22 marzo, 2013

Opinión: Un cadáver insepulto – por Andrés Molano-Rojas

En todo el mundo la política está llena de cadáveres insepultos.  Unos se exhiben con ostentación, ya sea para recordar los sueños de una pasada grandeza o para mantener vivo el recuerdo hasta volverlo tradición y por ahí, de paso, legitimidad.  Otros  permanecen expuestos por pura necrofilia (o quizá mejor decir necropolítica), y otros tantos por locura, como dicen que hizo la reina doña Juana con el cuerpo de Felipe el Hermoso por las comarcas de España.  Unos ganan batallas después de muertos, como el Cid Campeador; y están también aquellos que, como el de Hugo Chávez, son paseados una y otra vez por las calles para recordarle a fieles y detractores que las seguirán habitando, deambulando por ellas como un fantasma entre las ruinas de la democracia.
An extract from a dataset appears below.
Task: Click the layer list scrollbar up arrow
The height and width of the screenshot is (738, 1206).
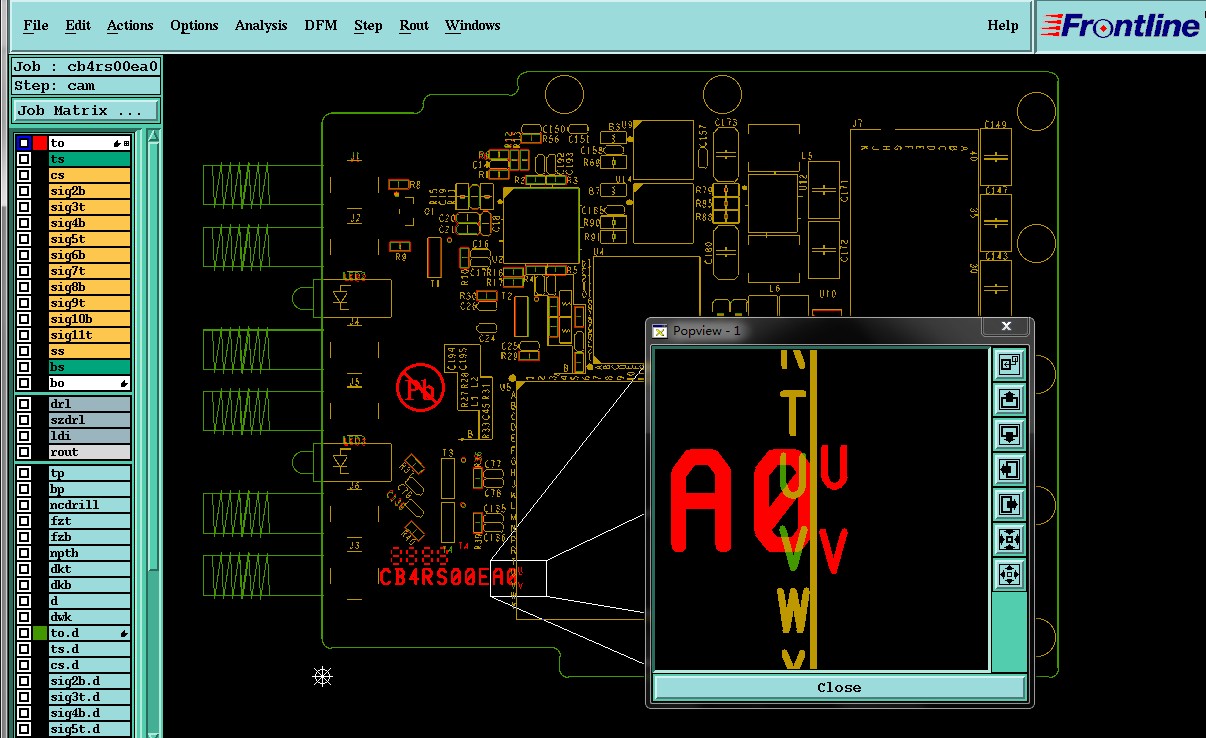Action: coord(154,137)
Pero quizá el más curioso tipo de cadáver insepulto es el de aquellos líderes que habiendo agotado ya su hora en la historia se niegan contumazmente a abandonar la escena política, y aferrados a su protagonismo insisten en perpetuarse indefinidamente, totemizándose en vida y confundiendo sin pudor alguno la suerte de sus pueblos con la suya propia.
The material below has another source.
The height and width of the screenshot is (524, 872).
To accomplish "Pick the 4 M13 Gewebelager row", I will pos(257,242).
No cabe duda de que de no haber muerto “prematuramente”, Chávez habría entrado -tarde o temprano- a engrosar esta última categoría, al lado de sus idolatrados Fidel y Raúl, y de Robert Mugabe, mandamás impenitente de Zimbabue, poco conocido en estas latitudes pero con quien más de una vez cerraron filas Chávez, los Castro, Lukashenko, Bashir y otros más en apoyo de causas como la supervivencia del régimen de Bachar el Asad.  Este Mugabe llegó al poder en 1980, cuando Zimbabue era una de las naciones más promisorias de África, y hoy gobierna con puño de hierro un país económicamente deshecho, socialmente fracturado, políticamente volátil, y sometido a un denso régimen de sanciones que va desde la prohibición de viajar que pesa sobre el propio Mugabe y sus áulicos, hasta embargos de armas y de “equipos de represión interna”.
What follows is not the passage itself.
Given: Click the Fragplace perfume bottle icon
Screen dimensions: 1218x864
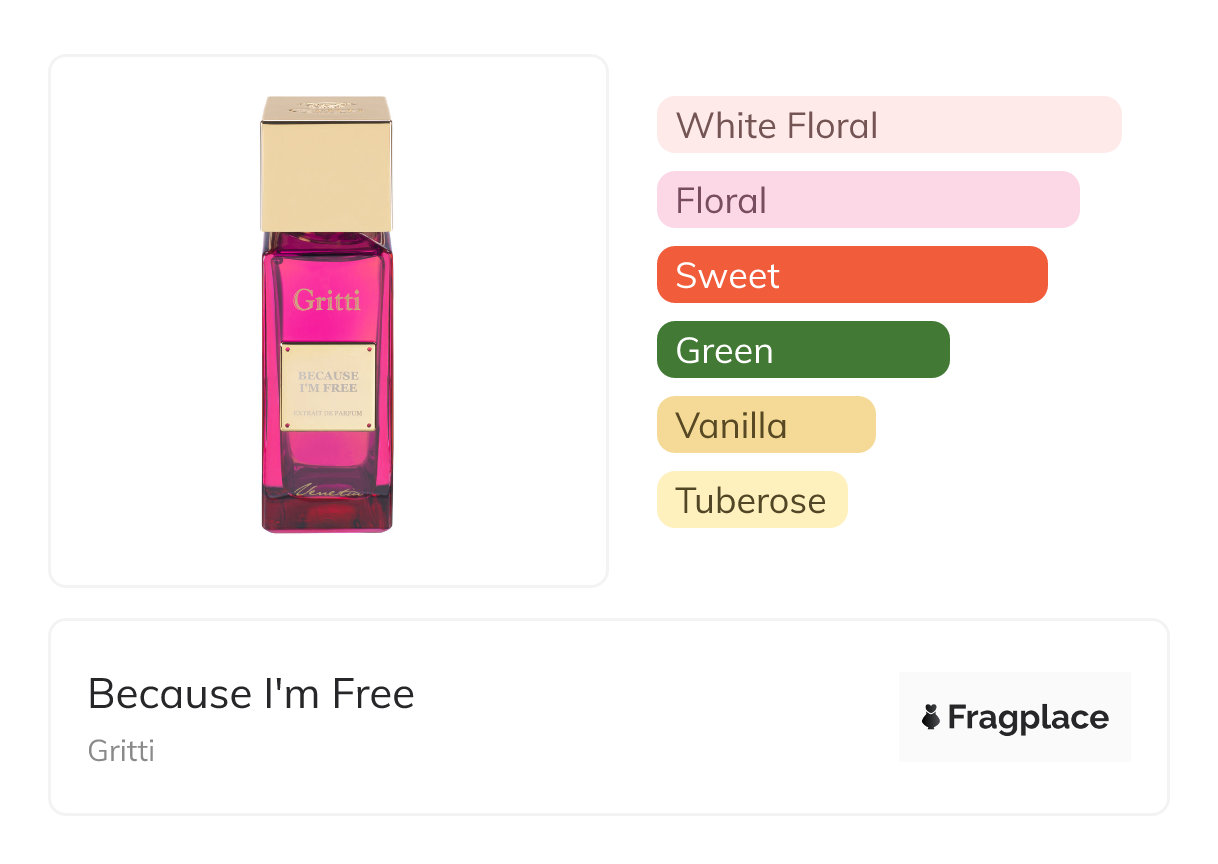Looking at the screenshot, I should [x=931, y=717].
Con la reforma constitucional votada el pasado fin de semana, Mugabe ha logrado imponer a su país el lastre de su propia descomposición, al asegurarse el estatus eventual de presidente vitalicio y la impunidad absoluta por todo cuanto haya hecho durante su mandato  -un privilegio que ha extendido a todos sus secuaces-.
Lo curioso es que incluso la oposición ha ponderado positivamente el referendo, quizá más con resignación que con convencimiento, como quien se acepta pactar con el diablo ante la imposibilidad de hallar una salida al infierno.